Lawrence Paul Yuxweluptun’s Ovoidism keeps a watchful eye on the future home of VAG

Larwill Park is a parking lot located on the corner of West Georgia and Cambie which will soon be the home of the new Vancouver Art Gallery building. On September 22nd, artist Lawrence Paul Yuxweluptun unveiled a series of latex paint and laminated plywood sculptural pieces installed throughout the lot, entitled Ovoidism.

The ovoid form is often used to make patterns and figures in traditional Salish art, a people from whom Yuxweluptun is descended, in addition to his Okanagan heritage. In this work, Yuxweluptun abstracts the ovoid by removing its layers and presenting it as a complete and separate entity. He challenges the way in which Indigenous art is represented and judged in a formal, Euro-centric context.
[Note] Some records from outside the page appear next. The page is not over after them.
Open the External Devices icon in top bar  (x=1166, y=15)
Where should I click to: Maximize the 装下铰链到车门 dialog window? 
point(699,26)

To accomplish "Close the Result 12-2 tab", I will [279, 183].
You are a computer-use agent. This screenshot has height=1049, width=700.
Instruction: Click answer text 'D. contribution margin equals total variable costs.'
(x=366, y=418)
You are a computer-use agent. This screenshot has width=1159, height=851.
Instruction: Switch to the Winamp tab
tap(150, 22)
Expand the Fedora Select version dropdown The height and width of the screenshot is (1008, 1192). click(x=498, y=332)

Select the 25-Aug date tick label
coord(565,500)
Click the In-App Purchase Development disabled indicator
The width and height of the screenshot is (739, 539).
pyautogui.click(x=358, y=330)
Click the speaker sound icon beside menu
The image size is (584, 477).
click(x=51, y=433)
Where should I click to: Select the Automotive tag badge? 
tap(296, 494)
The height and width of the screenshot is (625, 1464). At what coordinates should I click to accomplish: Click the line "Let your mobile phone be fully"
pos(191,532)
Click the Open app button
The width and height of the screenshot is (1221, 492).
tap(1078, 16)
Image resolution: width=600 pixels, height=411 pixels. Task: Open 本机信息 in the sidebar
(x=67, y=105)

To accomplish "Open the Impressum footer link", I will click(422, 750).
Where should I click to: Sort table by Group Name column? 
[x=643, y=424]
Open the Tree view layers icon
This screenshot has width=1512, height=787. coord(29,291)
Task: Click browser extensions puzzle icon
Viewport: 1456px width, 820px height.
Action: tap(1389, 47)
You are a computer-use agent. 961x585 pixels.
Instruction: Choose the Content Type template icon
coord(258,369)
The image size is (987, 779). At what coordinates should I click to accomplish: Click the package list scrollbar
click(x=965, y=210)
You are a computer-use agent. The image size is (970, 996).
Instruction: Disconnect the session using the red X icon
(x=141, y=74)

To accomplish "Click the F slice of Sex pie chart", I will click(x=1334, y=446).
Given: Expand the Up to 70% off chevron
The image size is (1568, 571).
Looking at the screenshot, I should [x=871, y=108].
By doing so, he reclaims his right to construct an Indigenous identity outside of colonial narratives.

The largest of Yuxweluptun’s outdoor installations to date, Ovoidism immediately draws the attention of many passersby. The vibrant colours of the ovoid forms contrast greatly with the monochrome surroundings of Downtown Vancouver. The forms float freely in space, denying any sense of hierarchy — the scale of them dwarfing viewers. The sculptures successfully mark the space for the changes to come, while reminding us of a colonial history that must not be forgotten. 

During the process of creating an installation for Larwill Park, members of the Vancouver Art Gallery met with a number of artists to hear their proposals for the space. It was Yuxwelupton’s work that stood out through its commitment to acknowledging Vancouver as the unceded territory of the Musqueam, Squamish and Tsleil-Waututh Nations. 

“[Yuxweluptun] talked about it being a watchful eye that is present and persistent in the land. It struck us all, kind of immediately, that that was what we needed to set the stage for things coming. To always be aware of that history and we were being watched over with our responsibilities. The other proposals were fabulous, but this was the only one where everyone said, ‘We have to do this!’” said a Vancouver Art Gallery curator.

Ovoidism is the second installation organized by the Vancouver Art Gallery at Larwill Park, in partnership with the Other Sights for Artists’ Projects. Though the space looks unremarkable, the park has a long history of serving as a communal space for Vancouver. Larwill Park was Vancouver’s second sporting ground, has been used for political protest and was also a site for military drills during World War I and II. It was later converted into a bus depot through a city deal, and has since been turned into a downtown parking lot. 

The new Vancouver Art Gallery intends to return the site to the city so that it may become a community gathering space.

“Next June, there will be six or seven First Nations typologies, or buildings, that speak on the concept of reconciliation and First Nations inhabitation,” said a source from the Vancouver Art Gallery. “Continued presence of the ovoid forms will contribute to that dialogue. This will coincide with Canada’s 150th [anniversary] celebrations.” 

Fittingly, most of the time during the Ovoidism opening was given to the voices of the First Nations community. The Coastal Wolf Pack, a traditional Salish song and dance group, performed a number of pieces to welcome the community. Alec Dan, Yuxweluptun’s brother in law and a member of the Coastal Wolf Pack, explained the significance of each of the pieces. 

“We are here to support Yuxweluptun and the work he does, letting the people know that the Coast Salish people are still here [and] being the voice through his artwork,” said Dan. “Letting the people know how he feels about the unceded territory of the First Nations people.”

Ovoidism will watch over Larwill Park until September 25, 2017. The Vancouver Art Gallery plans to begin construction on the new building in late 2017.